Return only those lines of the material that contain "agent".

Extracted material —

******************************

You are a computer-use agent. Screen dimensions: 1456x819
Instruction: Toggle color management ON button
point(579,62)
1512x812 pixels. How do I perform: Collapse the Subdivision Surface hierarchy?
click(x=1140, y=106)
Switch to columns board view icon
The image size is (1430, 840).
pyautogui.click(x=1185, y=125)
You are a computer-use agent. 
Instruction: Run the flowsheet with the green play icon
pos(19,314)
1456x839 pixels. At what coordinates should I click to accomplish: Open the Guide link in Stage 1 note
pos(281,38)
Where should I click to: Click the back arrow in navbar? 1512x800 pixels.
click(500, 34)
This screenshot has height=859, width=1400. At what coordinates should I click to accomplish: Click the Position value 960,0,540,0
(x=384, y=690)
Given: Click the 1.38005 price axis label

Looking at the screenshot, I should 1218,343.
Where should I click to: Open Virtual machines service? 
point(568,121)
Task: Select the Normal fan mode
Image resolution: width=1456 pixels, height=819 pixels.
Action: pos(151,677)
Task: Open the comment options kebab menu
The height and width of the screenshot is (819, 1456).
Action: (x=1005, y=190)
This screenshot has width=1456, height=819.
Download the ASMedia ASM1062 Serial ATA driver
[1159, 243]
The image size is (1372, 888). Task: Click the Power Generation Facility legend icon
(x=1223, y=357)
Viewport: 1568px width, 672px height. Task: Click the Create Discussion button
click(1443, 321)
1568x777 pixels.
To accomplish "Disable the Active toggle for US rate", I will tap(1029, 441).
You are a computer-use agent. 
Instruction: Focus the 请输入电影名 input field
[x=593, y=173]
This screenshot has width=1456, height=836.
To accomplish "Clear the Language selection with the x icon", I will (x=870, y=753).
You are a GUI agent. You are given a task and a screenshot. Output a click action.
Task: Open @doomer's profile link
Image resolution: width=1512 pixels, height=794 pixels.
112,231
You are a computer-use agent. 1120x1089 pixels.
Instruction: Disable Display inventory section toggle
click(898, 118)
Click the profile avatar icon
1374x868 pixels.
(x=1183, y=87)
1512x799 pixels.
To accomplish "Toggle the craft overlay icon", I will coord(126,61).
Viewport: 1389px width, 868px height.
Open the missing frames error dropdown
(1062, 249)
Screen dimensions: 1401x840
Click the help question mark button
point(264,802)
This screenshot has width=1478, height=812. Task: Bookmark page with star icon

******************************

Completed task —
You are a computer-use agent. Screen dimensions: 1456x819
You are a computer-use agent. 
You are a computer-use agent. 
You are a GUI agent. You are given a task and a screenshot. Output a click action.
You are a computer-use agent. 1120x1089 pixels.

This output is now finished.